By Peter Ambs, CIO, City of Albuquerque
Government tech strategy needs to start with a vision, which in turn, influences culture, and when vision and culture match, anything is possible. When innovative thinking is encouraged, broad sweeping change can occur on an institutional basis and this means we are providing better and more efficient services for all.
In today’s world the CIO’s job is no longer to command and control, but rather to cultivate and coordinate the actions of others at all levels of the organization. Technology is no longer confined to the data center, with IoT and distributed processing systems, we must enable and support technology platforms that are not necessarily under our control, but rather that are interconnected and providing awareness and data that provide real-time data for decision support and service level management.
When innovative thinking is encouraged, broad sweeping change can occur on an institutional basis and this means we are providing better and more efficient services for all
If every company is a tech company, then every governmental organization is also a tech organization. We live in a digital world and our citizens expect to interact with the government digitally, we need to provide our services when and how they are needed—digitally through online transactions in mobile and secure environments.
Data produced from these service routines can be used to measure effectiveness and improvement can occur to ensure optimized resource allocations. Open data and transparency provides for a more trusted government and this is central to service delivery. Open government is a priority and is defined and implemented through our City’s open data policy.
At the City of Albuquerque we are creating a city wide view of the future by executing on developed initiatives that have involved City Departments and constituent stakeholders. This involvement and planning sets the stage for future Smart City technologies. Future proofing current investments is critical as we embark on new public safety communications systems and smart street/LED lighting programs. Building in capacity now with an ubiquitous transport network will allow for voice, data, and video to be distributed and connected throughout the geographic expanse of city service buildings, traffic corridors, parks, and wherever sensors are deployed.

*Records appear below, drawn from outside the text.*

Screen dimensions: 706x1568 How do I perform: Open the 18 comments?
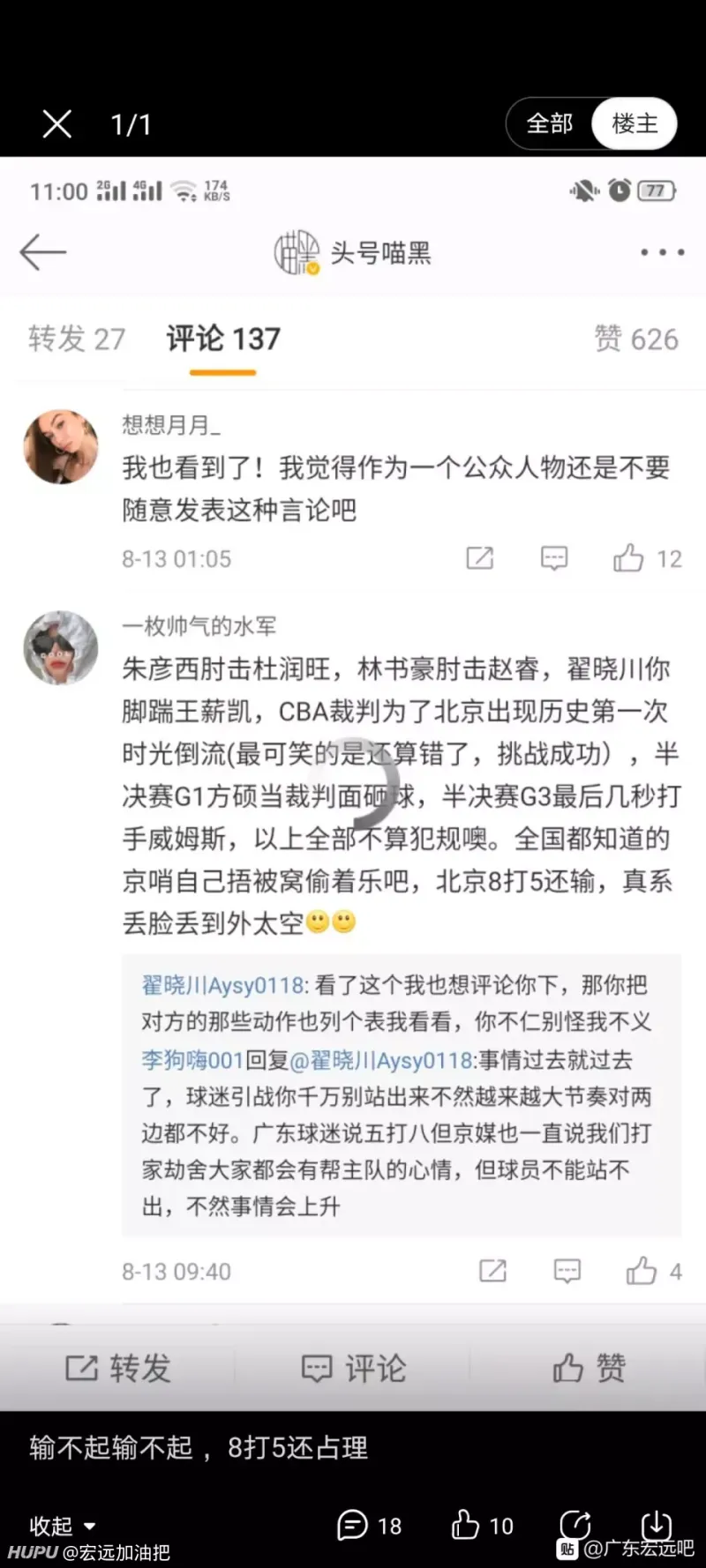click(369, 1525)

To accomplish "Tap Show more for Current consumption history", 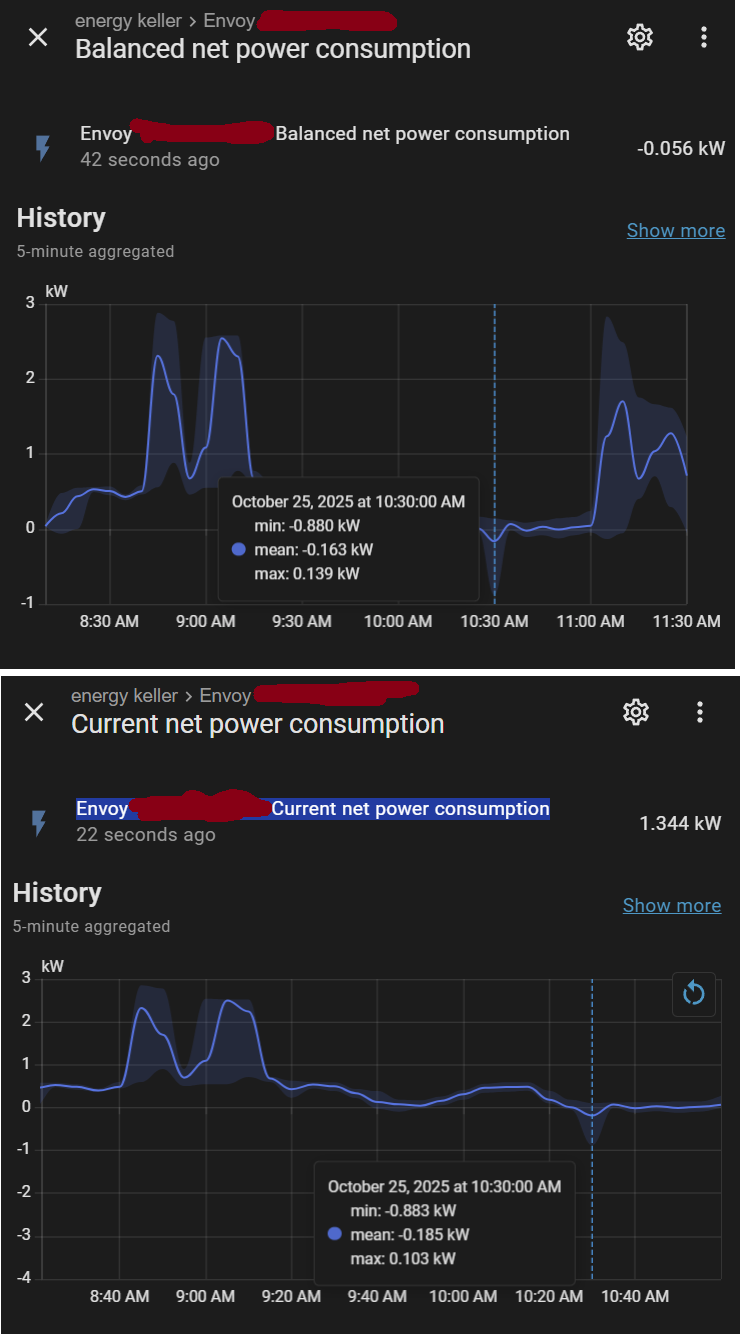I will click(671, 905).
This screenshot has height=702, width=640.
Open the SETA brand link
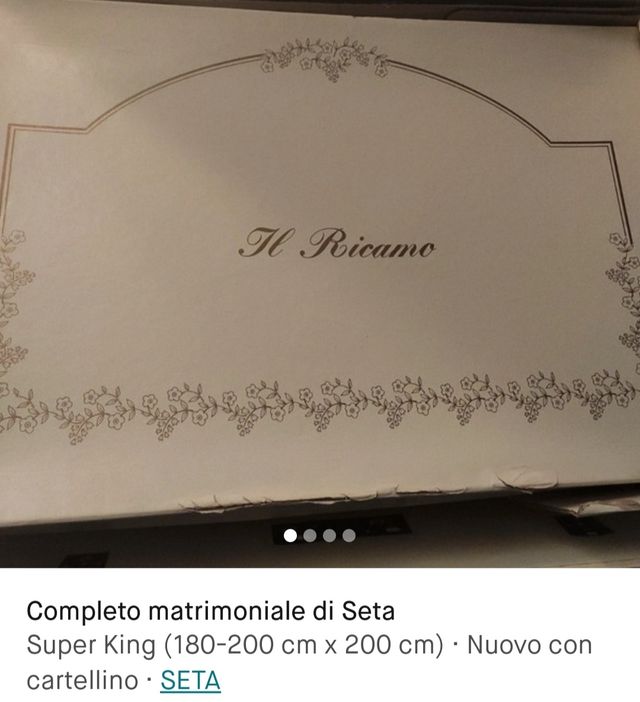pyautogui.click(x=190, y=681)
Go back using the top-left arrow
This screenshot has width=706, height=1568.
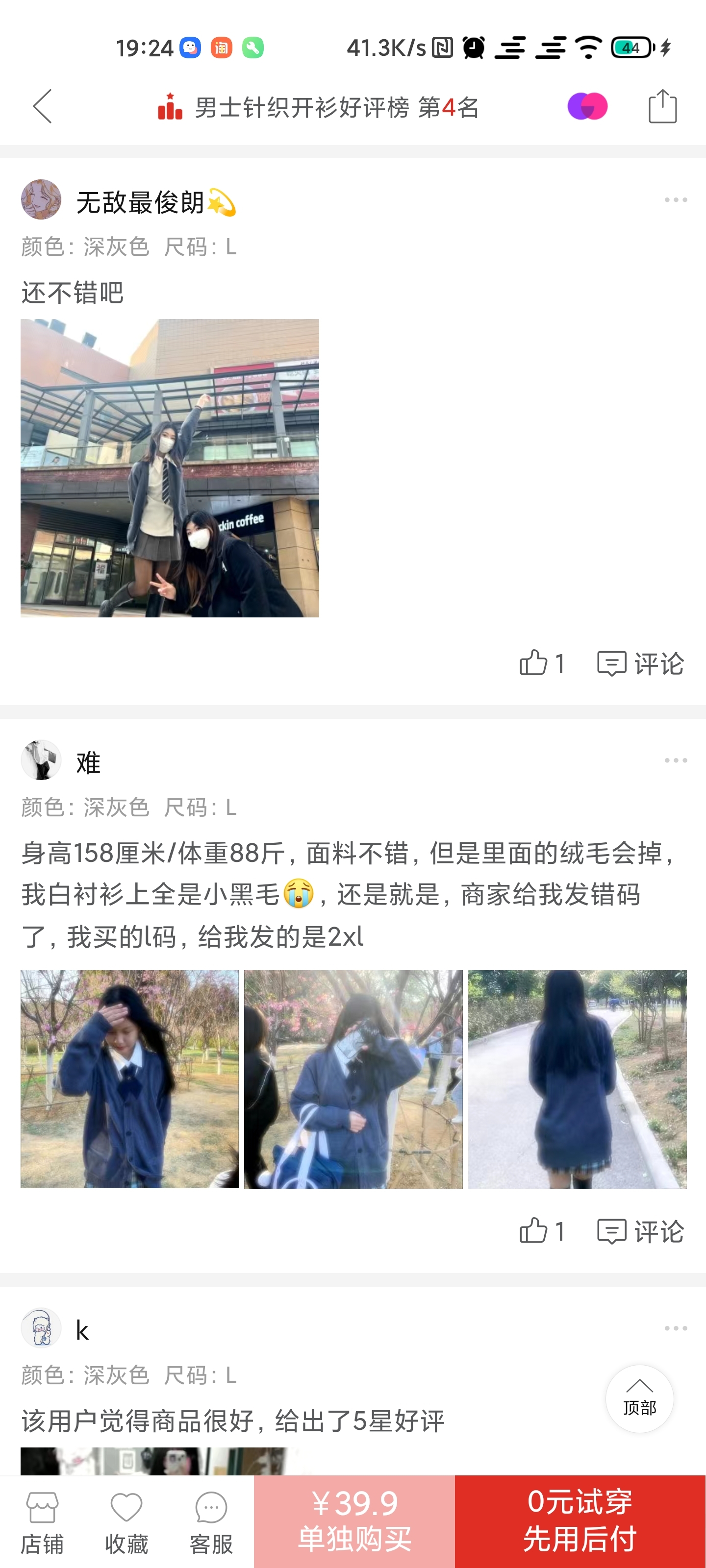tap(42, 106)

Certainly, before you can run, you need to walk. Building upon operational excellence, we have worked hard to identify and assess the legacy systems and ineffective business process that were creating a drag on the organization. From there, detailed technology roadmap was established and funding was secured based on ROI and financial pay-back prioritized models. Now that our various departmental line-of-business applications and enterprise applications are baselined and integrated, we can go after the fruit of innovation—online services, business intelligence, and mobile applications.
Now it’s time to prepare for the future, how do we incorporate block chain, IoT, artificial intelligence, and Smart City initiatives into a cohesive and citizen-centric service delivery model? Well, by practicing the same model that got us here, listening to our community and doing what is best in their interest through prudent and capable planning.
Our goal is to create a city-wide strategy for the use of Smart City technologies that is people-centered, problem-driven, and responsible.